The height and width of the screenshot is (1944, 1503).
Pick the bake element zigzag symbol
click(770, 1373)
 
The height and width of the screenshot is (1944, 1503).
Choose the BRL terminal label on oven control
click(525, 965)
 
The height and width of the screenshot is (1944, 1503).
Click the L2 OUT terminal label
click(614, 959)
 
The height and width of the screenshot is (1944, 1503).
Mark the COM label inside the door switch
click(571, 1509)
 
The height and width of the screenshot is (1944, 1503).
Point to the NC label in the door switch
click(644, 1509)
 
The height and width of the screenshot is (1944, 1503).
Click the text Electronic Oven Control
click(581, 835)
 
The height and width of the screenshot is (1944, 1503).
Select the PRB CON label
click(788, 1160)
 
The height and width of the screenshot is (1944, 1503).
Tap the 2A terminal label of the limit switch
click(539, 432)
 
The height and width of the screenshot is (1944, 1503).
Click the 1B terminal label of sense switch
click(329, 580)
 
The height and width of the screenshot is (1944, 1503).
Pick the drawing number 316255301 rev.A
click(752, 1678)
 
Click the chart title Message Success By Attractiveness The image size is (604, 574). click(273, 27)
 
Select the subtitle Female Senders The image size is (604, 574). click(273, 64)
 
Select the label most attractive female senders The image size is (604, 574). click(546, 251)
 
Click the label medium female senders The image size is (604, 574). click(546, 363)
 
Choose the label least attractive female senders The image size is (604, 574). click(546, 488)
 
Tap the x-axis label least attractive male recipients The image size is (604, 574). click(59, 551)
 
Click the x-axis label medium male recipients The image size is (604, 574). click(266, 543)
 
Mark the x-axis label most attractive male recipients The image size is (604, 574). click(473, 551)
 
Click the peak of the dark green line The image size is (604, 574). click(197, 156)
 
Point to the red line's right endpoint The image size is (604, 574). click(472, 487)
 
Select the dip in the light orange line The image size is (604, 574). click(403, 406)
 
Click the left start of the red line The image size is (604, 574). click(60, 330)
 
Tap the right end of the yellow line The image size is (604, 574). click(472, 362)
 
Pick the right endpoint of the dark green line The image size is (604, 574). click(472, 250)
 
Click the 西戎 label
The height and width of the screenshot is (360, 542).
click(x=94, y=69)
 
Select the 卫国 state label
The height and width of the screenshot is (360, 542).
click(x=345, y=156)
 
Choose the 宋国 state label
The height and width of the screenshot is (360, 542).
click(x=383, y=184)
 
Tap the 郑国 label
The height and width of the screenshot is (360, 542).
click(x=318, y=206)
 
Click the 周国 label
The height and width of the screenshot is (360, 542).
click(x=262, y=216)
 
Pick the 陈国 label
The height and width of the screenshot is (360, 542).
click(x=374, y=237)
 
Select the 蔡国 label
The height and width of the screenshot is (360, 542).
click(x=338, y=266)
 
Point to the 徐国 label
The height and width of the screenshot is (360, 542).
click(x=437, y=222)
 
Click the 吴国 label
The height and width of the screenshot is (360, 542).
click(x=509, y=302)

※

» Prompt
Please format all of the data above as a JSON list of strings, with one string for each line and the blank lines left out.

» Complete response
[
  "The height and width of the screenshot is (1944, 1503).",
  "Pick the bake element zigzag symbol",
  "click(770, 1373)",
  "The height and width of the screenshot is (1944, 1503).",
  "Choose the BRL terminal label on oven control",
  "click(525, 965)",
  "The height and width of the screenshot is (1944, 1503).",
  "Click the L2 OUT terminal label",
  "click(614, 959)",
  "The height and width of the screenshot is (1944, 1503).",
  "Mark the COM label inside the door switch",
  "click(571, 1509)",
  "The height and width of the screenshot is (1944, 1503).",
  "Point to the NC label in the door switch",
  "click(644, 1509)",
  "The height and width of the screenshot is (1944, 1503).",
  "Click the text Electronic Oven Control",
  "click(581, 835)",
  "The height and width of the screenshot is (1944, 1503).",
  "Select the PRB CON label",
  "click(788, 1160)",
  "The height and width of the screenshot is (1944, 1503).",
  "Tap the 2A terminal label of the limit switch",
  "click(539, 432)",
  "The height and width of the screenshot is (1944, 1503).",
  "Click the 1B terminal label of sense switch",
  "click(329, 580)",
  "The height and width of the screenshot is (1944, 1503).",
  "Pick the drawing number 316255301 rev.A",
  "click(752, 1678)",
  "Click the chart title Message Success By Attractiveness The image size is (604, 574). click(273, 27)",
  "Select the subtitle Female Senders The image size is (604, 574). click(273, 64)",
  "Select the label most attractive female senders The image size is (604, 574). click(546, 251)",
  "Click the label medium female senders The image size is (604, 574). click(546, 363)",
  "Choose the label least attractive female senders The image size is (604, 574). click(546, 488)",
  "Tap the x-axis label least attractive male recipients The image size is (604, 574). click(59, 551)",
  "Click the x-axis label medium male recipients The image size is (604, 574). click(266, 543)",
  "Mark the x-axis label most attractive male recipients The image size is (604, 574). click(473, 551)",
  "Click the peak of the dark green line The image size is (604, 574). click(197, 156)",
  "Point to the red line's right endpoint The image size is (604, 574). click(472, 487)",
  "Select the dip in the light orange line The image size is (604, 574). click(403, 406)",
  "Click the left start of the red line The image size is (604, 574). click(60, 330)",
  "Tap the right end of the yellow line The image size is (604, 574). click(472, 362)",
  "Pick the right endpoint of the dark green line The image size is (604, 574). click(472, 250)",
  "Click the 西戎 label",
  "The height and width of the screenshot is (360, 542).",
  "click(x=94, y=69)",
  "Select the 卫国 state label",
  "The height and width of the screenshot is (360, 542).",
  "click(x=345, y=156)",
  "Choose the 宋国 state label",
  "The height and width of the screenshot is (360, 542).",
  "click(x=383, y=184)",
  "Tap the 郑国 label",
  "The height and width of the screenshot is (360, 542).",
  "click(x=318, y=206)",
  "Click the 周国 label",
  "The height and width of the screenshot is (360, 542).",
  "click(x=262, y=216)",
  "Pick the 陈国 label",
  "The height and width of the screenshot is (360, 542).",
  "click(x=374, y=237)",
  "Select the 蔡国 label",
  "The height and width of the screenshot is (360, 542).",
  "click(x=338, y=266)",
  "Point to the 徐国 label",
  "The height and width of the screenshot is (360, 542).",
  "click(x=437, y=222)",
  "Click the 吴国 label",
  "The height and width of the screenshot is (360, 542).",
  "click(x=509, y=302)"
]